Classic Apple Pie Recipe
500 grams shortcrust pastry, chilled
1 kg mixed apples, peeled and cored weight
Optional: large bowl of cold water and squirt of lemon juice
150g caster sugar + extra for sprinkling
0.5 to 1 teaspoon cinnamon
3 tablespoons plain flour
1 egg white, very loosely beaten
- Preheat the oven to 170 C (fan).
- Peel, core and slice the apples. You can keep the prepped apples fresh in a bowl of cold water with a squirt of lemon juice added but do drain them well and quickly pat them dry before continuing with recipe.
- Toss the apples in a mixture of sugar, cinnamon and flour. Mix with your hands to make sure the coating is evenly distributed.
- Divide the pastry, setting aside two thirds for the base and one third for the lid. Roll out the base and lay into a reasonably deep pie dish.
- Pile the apples inside, heaping them towards the centre.

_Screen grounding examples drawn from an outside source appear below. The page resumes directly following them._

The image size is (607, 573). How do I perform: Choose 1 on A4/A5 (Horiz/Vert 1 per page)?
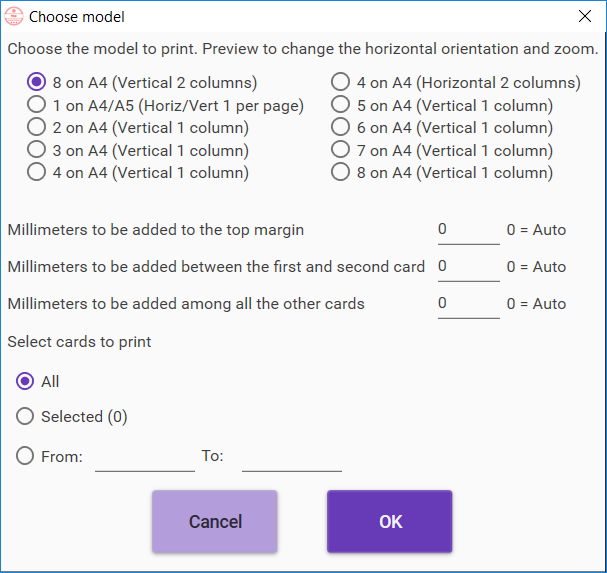[37, 105]
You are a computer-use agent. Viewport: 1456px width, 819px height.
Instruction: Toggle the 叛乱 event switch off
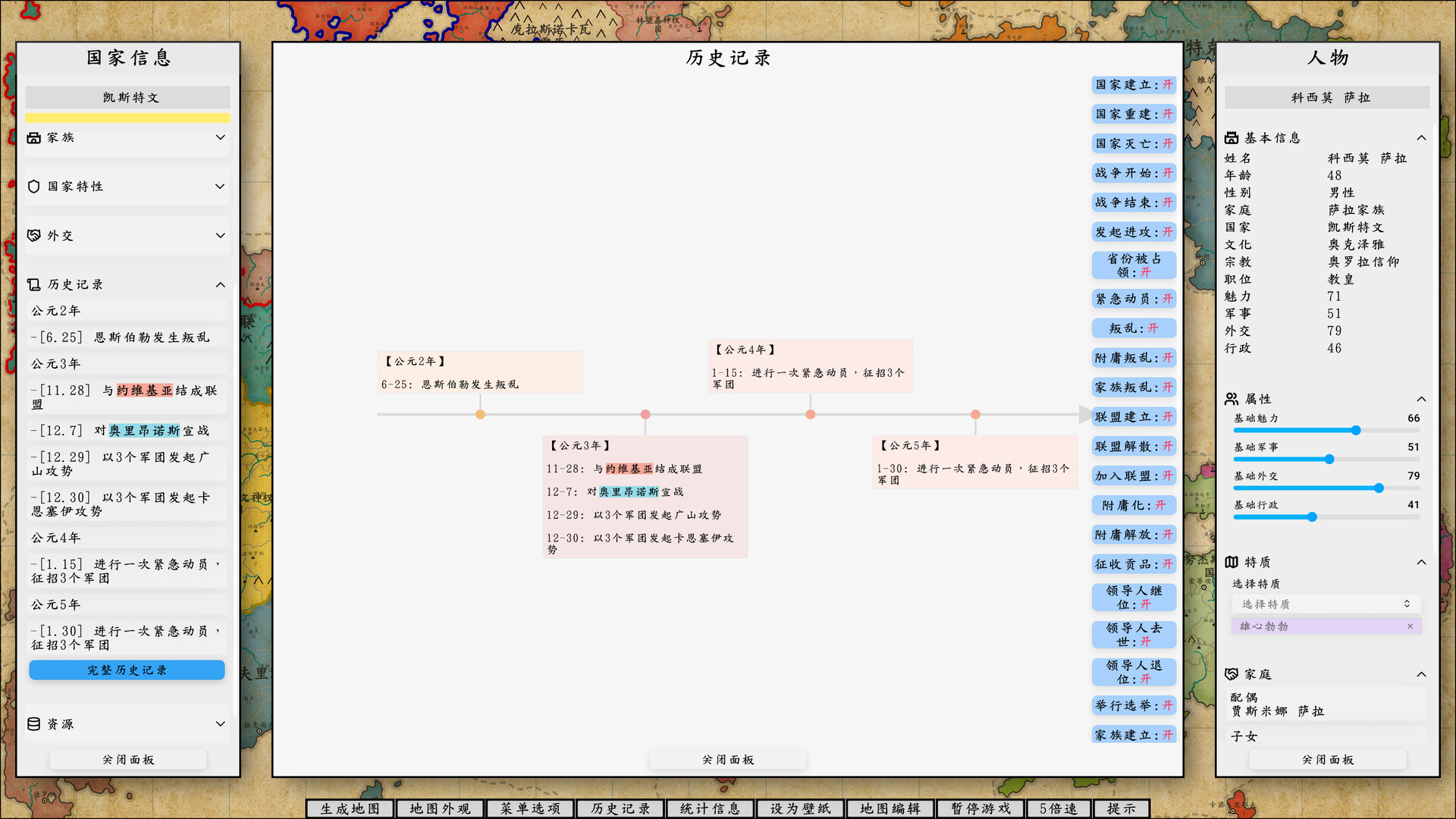point(1134,328)
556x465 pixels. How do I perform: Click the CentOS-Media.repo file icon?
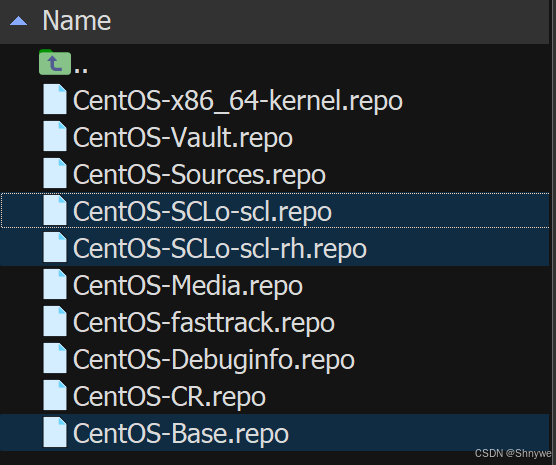pos(55,284)
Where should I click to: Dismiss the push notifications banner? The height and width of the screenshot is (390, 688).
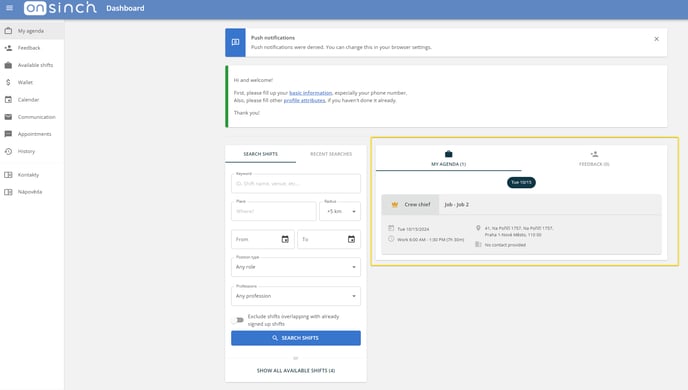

- Roll the pastry for the lid, brush a little water over the edges of the base and position the lid on top. Use a sharp knife to trim away excess pastry and then press down with fingers or a fork to ensure a good seal and make a pretty edge.
- Roll out the leftover pastry and use a small round pastry cutter to cut out three circles. Use your finger to make a dent in each one, so they look more apple-like. Use the same pastry cutter to cut three simple leaf shapes. Roll or cut tiny fragments to use as stems. Use water to moisten and stick the pieces onto the pie lid.
- Loosely beat the egg white and brush over the entire pie and then sprinkle with a little caster sugar.
- Cut a few slashes or crosses to allow steam to escape during cooking.
- Bake for 40-45 minutes or until the pastry is beautifully golden.
- Remove from the oven, allow to sit and rest for 5-10 minutes, then sprinkle a little more caster sugar over the top.
- Serve with custard, vanilla ice cream, clotted cream, double cream or a delicious clotted cream ice cream my friend found in Waitrose.
Apple pie is such a classic and yet there are many variations. What recipe or style of apple pie do you prefer and what do you like to serve it with?